Reservation for Atis on Boracay eyed
By Nestor P. Burgos Jr.
Visayas Bureau
First Posted 17:57:00 11/20/2008
Filed Under: indigenous people, Tourism, Conflicts (general)
ILOILO CITY, Philippines—The National Commission on Indigenous Peoples (NCIP) is considering allocating a reservation area for the indigenous Ati community on Boracay Island.
Lawyer Noel Felongco, NCIP Commissioner for Regions 6 and 7, Mindoro and Romblon, said the stakeholders, including members of the Ati community, have agreed to push for the putting up of the reservation as a permanent solution to threats to the community of being eased out from their homes.

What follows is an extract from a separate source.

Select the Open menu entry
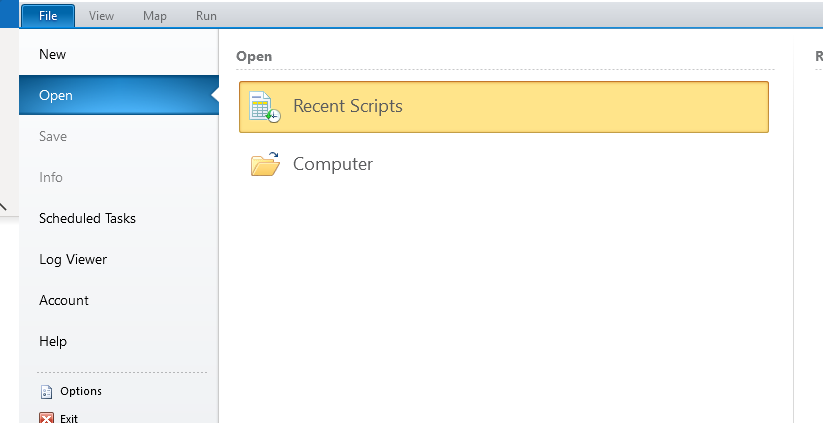The width and height of the screenshot is (823, 423). tap(56, 95)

"Everyone is amenable to setting up the reservation on the island," Felongco told the Philippine Daily Inquirer in a telephone interview on Thursday after a three-day consultation with stakeholders on the situation of the Ati community.
Officials led by Presidential Assistant for Western Visayas Raul Banias, Undersecretary Virtus Gil of the Boracay Eminent Persons Group, representatives of the Department of Tourism, business owners and operators and the local government unit attended the consultation.

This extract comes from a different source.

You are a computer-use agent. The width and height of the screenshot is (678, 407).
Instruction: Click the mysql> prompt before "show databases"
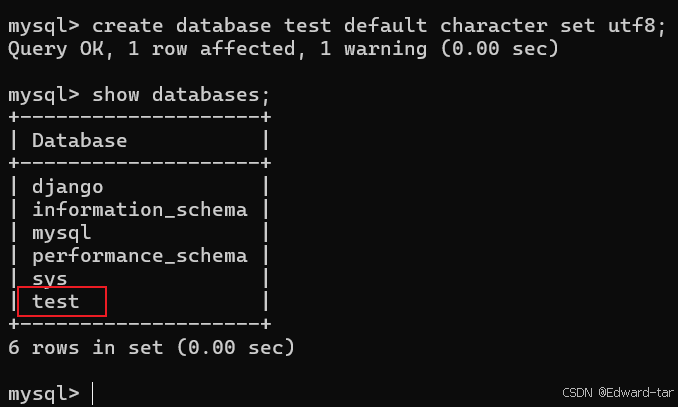(43, 95)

The nuns of the Holy Rosary Parish Ati Mission (HRPAM), who have been living with community for years, joined the representatives of the Ati community.
Felongco said the stakeholders affirmed the existence of the Ati community as the earliest settlers on the 1,032-hectare island resort and recognized their right to be given a place to stay on the island.
Anthropologists have backed up claims that the Atis were the earliest settlers on the island but were displaced and driven away especially starting in the 1970s when the island started attracting tourists.
Around 45 Ati families or around 200 persons have been living on a one-hectare lot in Sitio (sub-village) Bulabog in Barangay Balabag, one of the three villages of the island-resort.
But they have repeatedly faced threats of eviction from the community, which is situated in adjoining lots separately owned by the families of Aklan Representative Florencio Miraflores and Aniceto Yap.
The community earlier received several promises for a permanent relocation site, including those made by former president Joseph Estrada and President Gloria Macapagal-Arroyo but none has been fulfilled so far.
Felongco said the NCIP would ask the President to proclaim the area, which was classified as forestland, as a reservation for the Atis.
"The Commission will delineate and title the land in the name of the Ati community after a Presidential proclamation is issued," Felongco said.
He said the Atis have opposed the proposal to have them resettled to the mainland in Malay town where there is also a community of Atis residing.
"We will die where we were born, like our ancestors," Felongco quoted the members of the Ati community as having told the NCIP during the dialogue.
The House committee on national cultural communities will hold an inquiry on the island next month to investigate the alleged dispossession of the Ati of their lands.
The inquiry is a result of a resolution filed by Bayan Muna (Country First) Representatives Satur Ocampo and Teodoro Casiño, Gabriela Representatives Liza Maza and Luzviminda Ilagan and Anakpawis (Grassroots) Representative Rafael Mariano.